• _TASK TO COMPLETE_: No pictures, please. Copy exactly the lines from the one with "Clear the PN02004Z search text" through the final line below.

• _THE DATA_:
● ● ● ●
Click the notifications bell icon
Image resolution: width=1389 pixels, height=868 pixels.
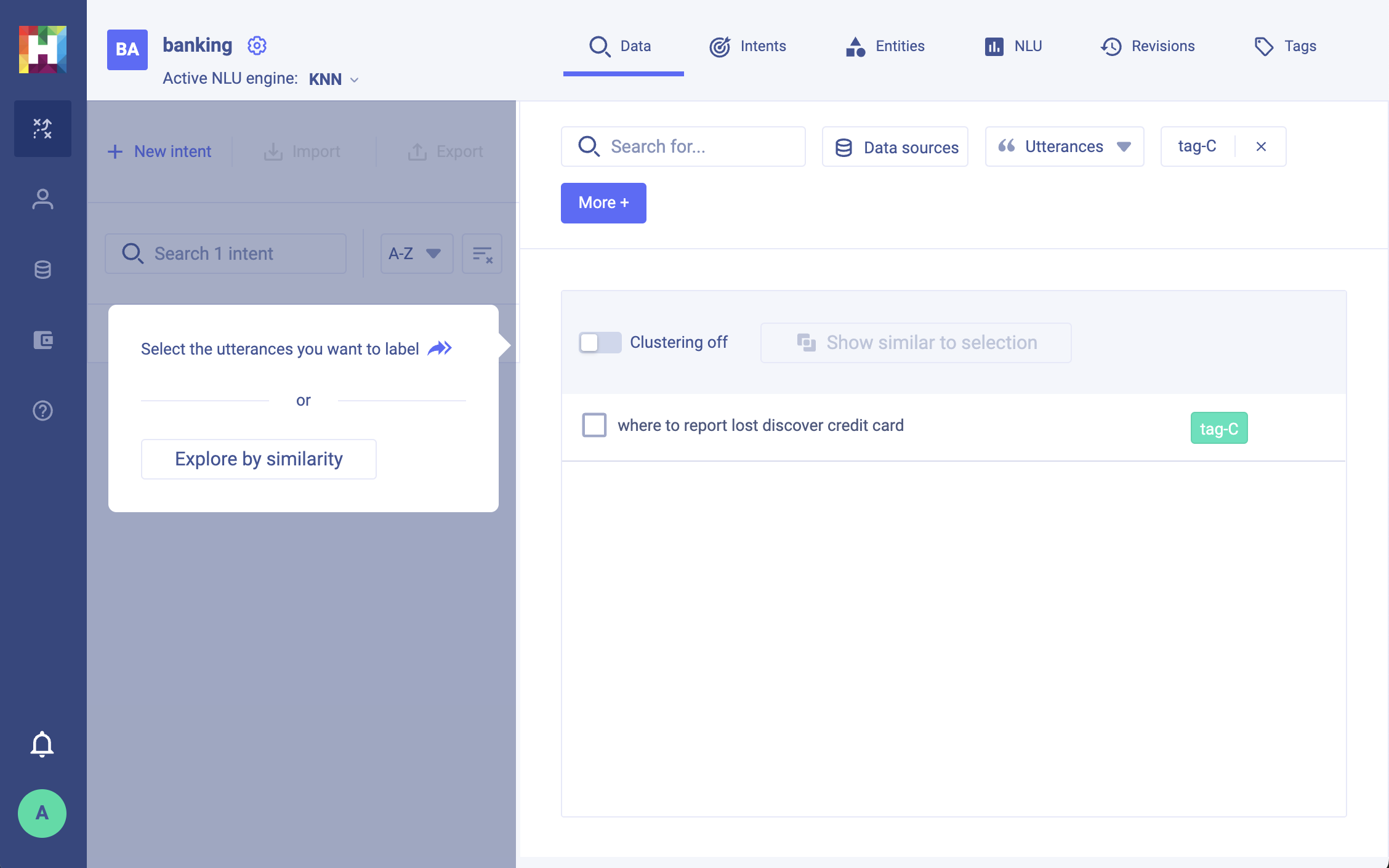click(42, 744)

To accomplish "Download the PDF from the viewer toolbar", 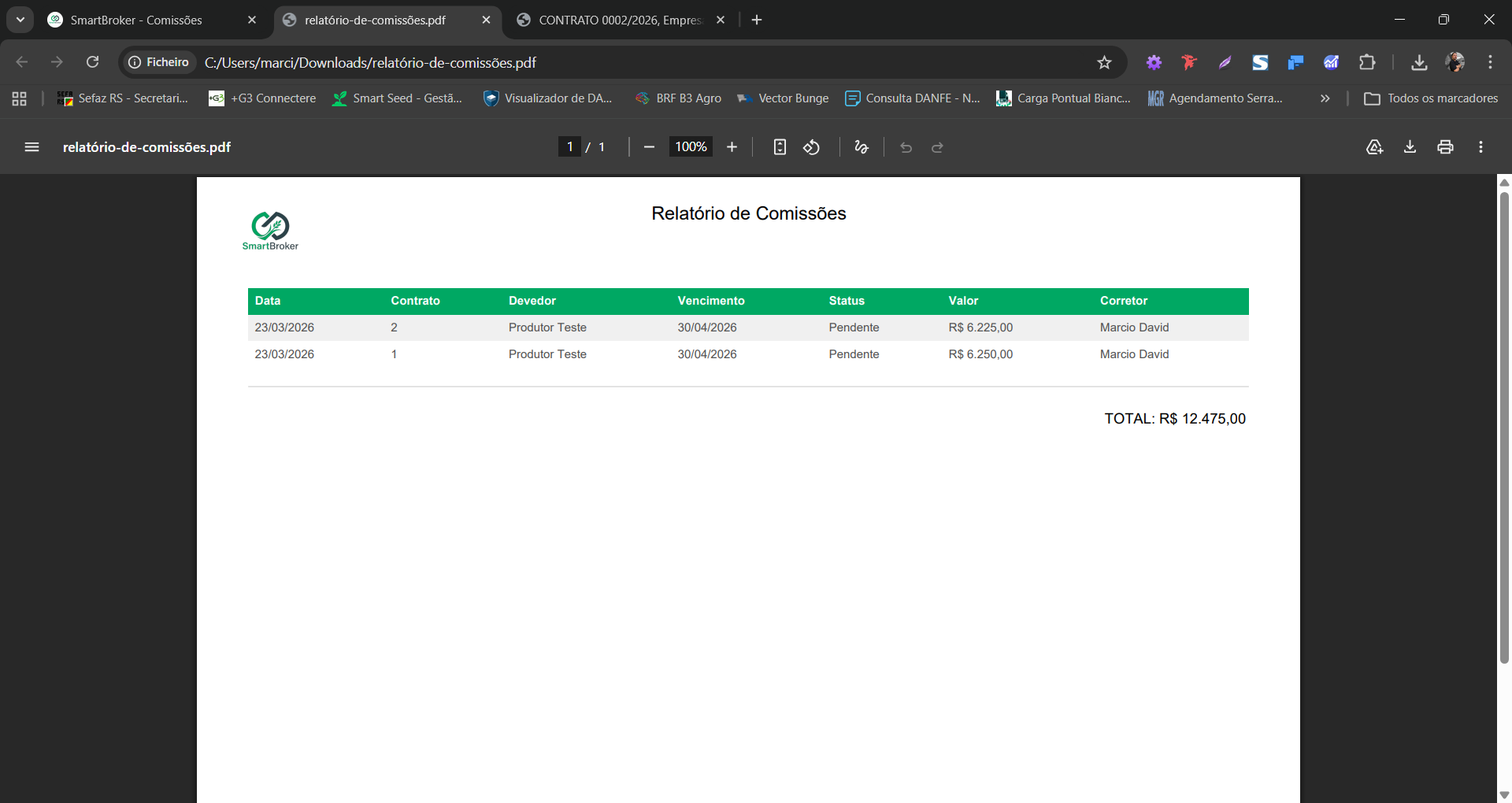I will (1410, 147).

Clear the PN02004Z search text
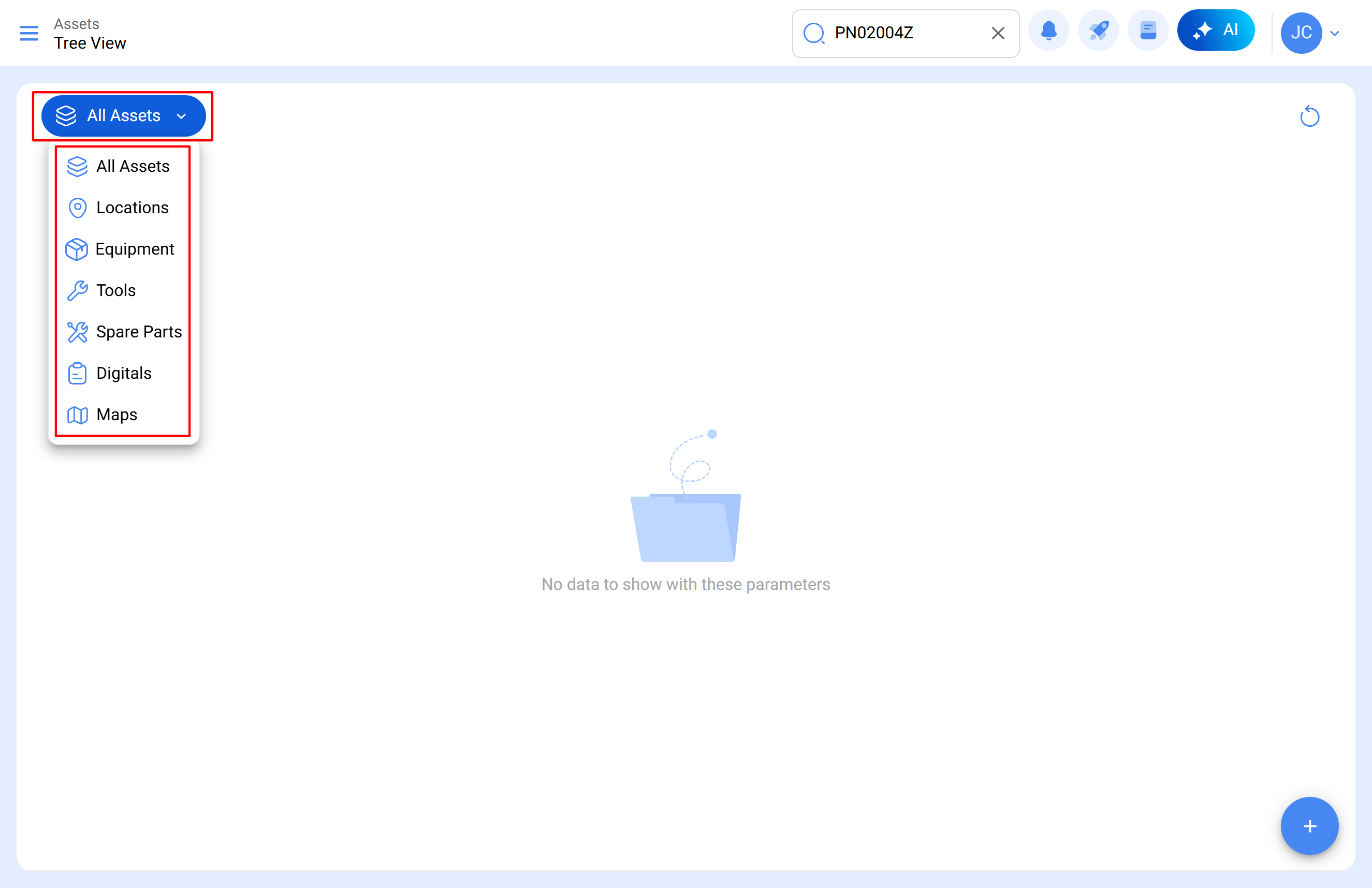[x=998, y=33]
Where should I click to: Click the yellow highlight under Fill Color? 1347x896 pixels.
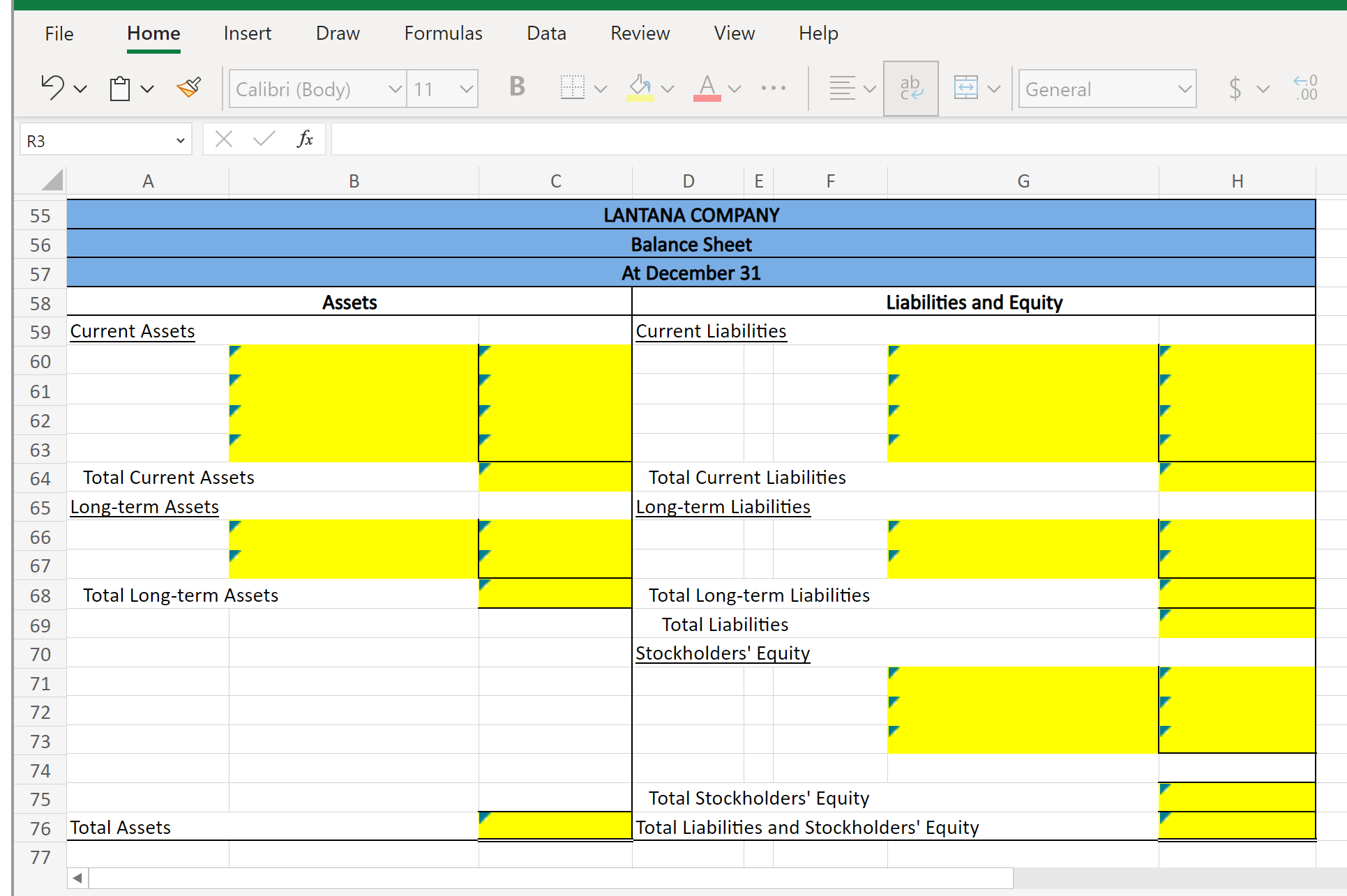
● ● ● ●
• _REPLY TO THE EXERCISE_:
Clear the PN02004Z search text
[x=998, y=33]
Where should I click to: Click the yellow highlight under Fill Color? 1347x896 pixels.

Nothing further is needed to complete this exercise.